**** DATA LISTING

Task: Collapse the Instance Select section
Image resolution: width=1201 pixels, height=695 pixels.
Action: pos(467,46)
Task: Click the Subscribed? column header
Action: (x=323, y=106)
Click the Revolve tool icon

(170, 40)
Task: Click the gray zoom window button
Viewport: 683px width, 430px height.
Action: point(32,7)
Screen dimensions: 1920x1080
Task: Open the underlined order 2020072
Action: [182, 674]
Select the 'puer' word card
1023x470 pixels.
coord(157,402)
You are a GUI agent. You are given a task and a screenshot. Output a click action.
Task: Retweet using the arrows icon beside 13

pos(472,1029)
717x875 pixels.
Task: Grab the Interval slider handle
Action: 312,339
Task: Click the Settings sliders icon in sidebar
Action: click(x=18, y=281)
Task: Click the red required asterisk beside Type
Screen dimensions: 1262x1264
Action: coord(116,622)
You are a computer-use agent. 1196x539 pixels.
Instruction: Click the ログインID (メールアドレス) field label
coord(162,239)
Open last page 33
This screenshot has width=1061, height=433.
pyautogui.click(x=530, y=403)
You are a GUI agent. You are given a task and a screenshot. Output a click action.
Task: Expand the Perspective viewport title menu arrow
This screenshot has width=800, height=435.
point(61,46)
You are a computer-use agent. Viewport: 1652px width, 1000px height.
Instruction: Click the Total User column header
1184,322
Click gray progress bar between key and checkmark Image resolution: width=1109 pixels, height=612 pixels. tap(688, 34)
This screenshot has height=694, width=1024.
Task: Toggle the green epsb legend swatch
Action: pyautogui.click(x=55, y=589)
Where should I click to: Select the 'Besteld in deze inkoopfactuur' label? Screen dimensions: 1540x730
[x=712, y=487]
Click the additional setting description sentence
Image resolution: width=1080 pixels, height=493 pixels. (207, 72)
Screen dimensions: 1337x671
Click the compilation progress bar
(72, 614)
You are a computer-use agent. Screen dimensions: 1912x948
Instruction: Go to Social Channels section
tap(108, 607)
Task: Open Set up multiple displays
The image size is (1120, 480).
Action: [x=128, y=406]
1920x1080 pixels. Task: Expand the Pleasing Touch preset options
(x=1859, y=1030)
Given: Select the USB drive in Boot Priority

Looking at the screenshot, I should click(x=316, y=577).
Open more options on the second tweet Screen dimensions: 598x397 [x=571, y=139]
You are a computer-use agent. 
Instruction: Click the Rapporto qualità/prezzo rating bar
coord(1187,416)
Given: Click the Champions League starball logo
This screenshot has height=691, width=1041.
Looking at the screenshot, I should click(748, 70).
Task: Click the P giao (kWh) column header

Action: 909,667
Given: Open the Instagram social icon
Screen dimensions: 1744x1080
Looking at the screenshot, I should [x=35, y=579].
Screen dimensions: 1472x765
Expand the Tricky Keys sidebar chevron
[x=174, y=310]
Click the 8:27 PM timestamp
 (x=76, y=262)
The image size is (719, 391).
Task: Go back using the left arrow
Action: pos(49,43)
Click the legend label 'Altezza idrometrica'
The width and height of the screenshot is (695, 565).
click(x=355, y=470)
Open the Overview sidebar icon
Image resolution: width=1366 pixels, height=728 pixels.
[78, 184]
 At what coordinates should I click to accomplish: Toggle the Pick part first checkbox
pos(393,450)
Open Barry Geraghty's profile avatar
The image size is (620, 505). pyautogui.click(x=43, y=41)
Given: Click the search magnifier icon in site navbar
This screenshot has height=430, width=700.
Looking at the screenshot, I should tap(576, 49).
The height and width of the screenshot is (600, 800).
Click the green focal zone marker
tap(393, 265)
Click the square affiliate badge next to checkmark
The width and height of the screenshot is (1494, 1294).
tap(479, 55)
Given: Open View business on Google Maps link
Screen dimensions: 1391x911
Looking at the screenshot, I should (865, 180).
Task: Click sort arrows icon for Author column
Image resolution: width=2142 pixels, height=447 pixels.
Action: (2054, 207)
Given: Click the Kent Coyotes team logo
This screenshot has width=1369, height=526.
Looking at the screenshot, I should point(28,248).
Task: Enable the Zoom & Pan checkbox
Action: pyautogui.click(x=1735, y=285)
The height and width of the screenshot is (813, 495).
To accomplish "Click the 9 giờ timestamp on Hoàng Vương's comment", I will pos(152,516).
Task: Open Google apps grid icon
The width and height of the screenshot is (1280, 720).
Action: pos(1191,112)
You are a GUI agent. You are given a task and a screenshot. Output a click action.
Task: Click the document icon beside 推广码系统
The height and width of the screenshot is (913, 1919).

********

## ASSIGNMENT
Repeat every line of the data, exactly and in full.

## ANSWER TO THE PROBLEM
Task: Collapse the Instance Select section
Image resolution: width=1201 pixels, height=695 pixels.
Action: pos(467,46)
Task: Click the Subscribed? column header
Action: (x=323, y=106)
Click the Revolve tool icon

(170, 40)
Task: Click the gray zoom window button
Viewport: 683px width, 430px height.
Action: point(32,7)
Screen dimensions: 1920x1080
Task: Open the underlined order 2020072
Action: [182, 674]
Select the 'puer' word card
1023x470 pixels.
coord(157,402)
You are a GUI agent. You are given a task and a screenshot. Output a click action.
Task: Retweet using the arrows icon beside 13

pos(472,1029)
717x875 pixels.
Task: Grab the Interval slider handle
Action: 312,339
Task: Click the Settings sliders icon in sidebar
Action: click(x=18, y=281)
Task: Click the red required asterisk beside Type
Screen dimensions: 1262x1264
Action: coord(116,622)
You are a computer-use agent. 1196x539 pixels.
Instruction: Click the ログインID (メールアドレス) field label
coord(162,239)
Open last page 33
This screenshot has width=1061, height=433.
pyautogui.click(x=530, y=403)
You are a GUI agent. You are given a task and a screenshot. Output a click action.
Task: Expand the Perspective viewport title menu arrow
This screenshot has width=800, height=435.
point(61,46)
You are a computer-use agent. Viewport: 1652px width, 1000px height.
Instruction: Click the Total User column header
1184,322
Click gray progress bar between key and checkmark Image resolution: width=1109 pixels, height=612 pixels. tap(688, 34)
This screenshot has height=694, width=1024.
Task: Toggle the green epsb legend swatch
Action: pyautogui.click(x=55, y=589)
Where should I click to: Select the 'Besteld in deze inkoopfactuur' label? Screen dimensions: 1540x730
[x=712, y=487]
Click the additional setting description sentence
Image resolution: width=1080 pixels, height=493 pixels. (207, 72)
Screen dimensions: 1337x671
Click the compilation progress bar
(72, 614)
You are a computer-use agent. Screen dimensions: 1912x948
Instruction: Go to Social Channels section
tap(108, 607)
Task: Open Set up multiple displays
The image size is (1120, 480).
Action: [x=128, y=406]
1920x1080 pixels. Task: Expand the Pleasing Touch preset options
(x=1859, y=1030)
Given: Select the USB drive in Boot Priority

Looking at the screenshot, I should click(x=316, y=577).
Open more options on the second tweet Screen dimensions: 598x397 [x=571, y=139]
You are a computer-use agent. 
Instruction: Click the Rapporto qualità/prezzo rating bar
coord(1187,416)
Given: Click the Champions League starball logo
This screenshot has height=691, width=1041.
Looking at the screenshot, I should click(748, 70).
Task: Click the P giao (kWh) column header

Action: 909,667
Given: Open the Instagram social icon
Screen dimensions: 1744x1080
Looking at the screenshot, I should [x=35, y=579].
Screen dimensions: 1472x765
Expand the Tricky Keys sidebar chevron
[x=174, y=310]
Click the 8:27 PM timestamp
 (x=76, y=262)
The image size is (719, 391).
Task: Go back using the left arrow
Action: pos(49,43)
Click the legend label 'Altezza idrometrica'
The width and height of the screenshot is (695, 565).
click(x=355, y=470)
Open the Overview sidebar icon
Image resolution: width=1366 pixels, height=728 pixels.
[78, 184]
 At what coordinates should I click to accomplish: Toggle the Pick part first checkbox
pos(393,450)
Open Barry Geraghty's profile avatar
The image size is (620, 505). pyautogui.click(x=43, y=41)
Given: Click the search magnifier icon in site navbar
This screenshot has height=430, width=700.
Looking at the screenshot, I should tap(576, 49).
The height and width of the screenshot is (600, 800).
Click the green focal zone marker
tap(393, 265)
Click the square affiliate badge next to checkmark
The width and height of the screenshot is (1494, 1294).
tap(479, 55)
Given: Open View business on Google Maps link
Screen dimensions: 1391x911
Looking at the screenshot, I should (865, 180).
Task: Click sort arrows icon for Author column
Image resolution: width=2142 pixels, height=447 pixels.
Action: (2054, 207)
Given: Click the Kent Coyotes team logo
This screenshot has width=1369, height=526.
Looking at the screenshot, I should point(28,248).
Task: Enable the Zoom & Pan checkbox
Action: pyautogui.click(x=1735, y=285)
The height and width of the screenshot is (813, 495).
To accomplish "Click the 9 giờ timestamp on Hoàng Vương's comment", I will pos(152,516).
Task: Open Google apps grid icon
The width and height of the screenshot is (1280, 720).
Action: pos(1191,112)
You are a GUI agent. You are given a task and a screenshot. Output a click action.
Task: Click the document icon beside 推广码系统
The height and width of the screenshot is (913, 1919).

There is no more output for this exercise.